Ter stegens albtraum geht weiter: abstieg und ungewisse zukunft

Ein Schock für den deutschen Fußball: Marc-André ter Stegen muss den Abstieg seines Teams, des FC Girona, in Spaniens La Liga verkraften. Für den 34-jährigen Torhüter markiert dies das Ende einer Saison voller Verletzungspech und enttäuschender Leistungen – und wirft eine dunkle Fragezeichen über seine Zukunft auf.

Die spirale des unglücks

Die Saison war für ter Stegen von Anfang an von Rückschlägen geprägt. Nach einer langwierigen Rückenverletzung, die ihn fast die gesamte Hinrunde zurief, erlitt er im Januar einen Muskelriss im Oberschenkel, der ihn erneut außer Gefecht stellte.
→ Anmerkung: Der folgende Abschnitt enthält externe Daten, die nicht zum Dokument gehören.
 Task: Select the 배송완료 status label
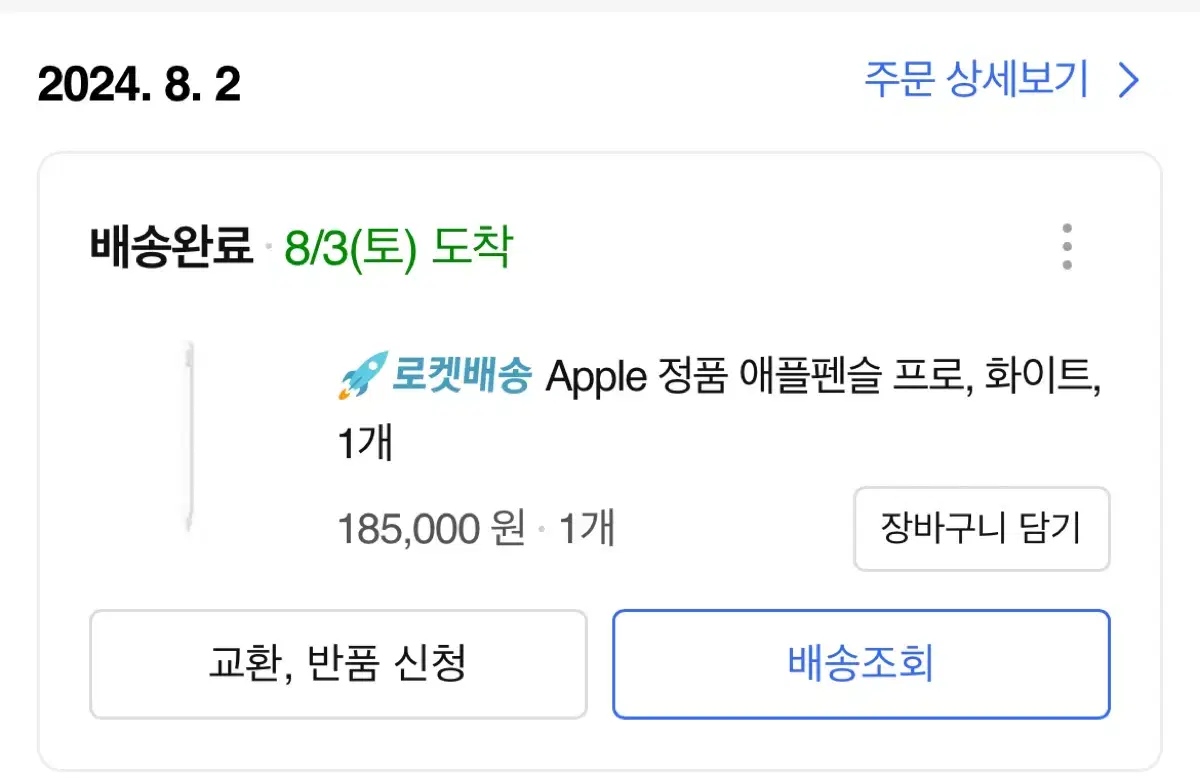click(x=171, y=246)
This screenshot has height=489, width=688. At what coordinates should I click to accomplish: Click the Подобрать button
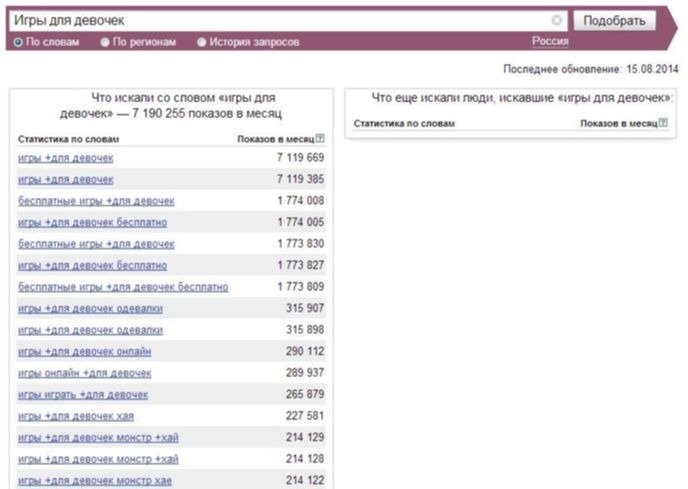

Sein Leihgeschäft zum FC Girona, in der Hoffnung auf Spielpraxis für die WM in Nordamerika, scheiterte somit an weiteren gesundheitlichen Problemen. Nur zwei Einsätze konnte er bestreiten, bevor die Verletzungsgeschichte ihn wieder in ihren Bann zog.

Die Bilanz ist niederschmetternd: 44 Länderspiele für Deutschland, ein Vertrag bis 2028 beim FC Barcelona – und eine Zukunft, die ungewisser erscheint denn je. Der FC Barcelona, wo er zu den Topverdienern gehört, scheint die Geduld mit dem deutschen Keeper verloren zu haben. Mundo Deportivo bezeichnete ter Stegen bereits als „heiße Kartoffel“ für den Verein, was die schwierige Lage verdeutlicht.

Ein abnehmer in sicht?

Ein abnehmer in sicht?

Die Suche nach einem neuen Verein gestaltet sich offenbar schwierig. Die Katalanen sehen sich vor einem Berg von Herausforderungen, um ter Stegen unterzubringen. Seine hohen Gehaltsforderungen und die jüngsten Verletzungen machen ihn zu einem riskanten Investment für viele Klubs. Die Hinrunde in Barcelona war ebenfalls von einer Patellasehnenriss geprägt, der ihn über ein halbes Jahr außer Gefecht setzte. Die WM-Hoffnungen platzten ebenfalls, ein weiterer herber Schlag für den erfahrenen Torwart.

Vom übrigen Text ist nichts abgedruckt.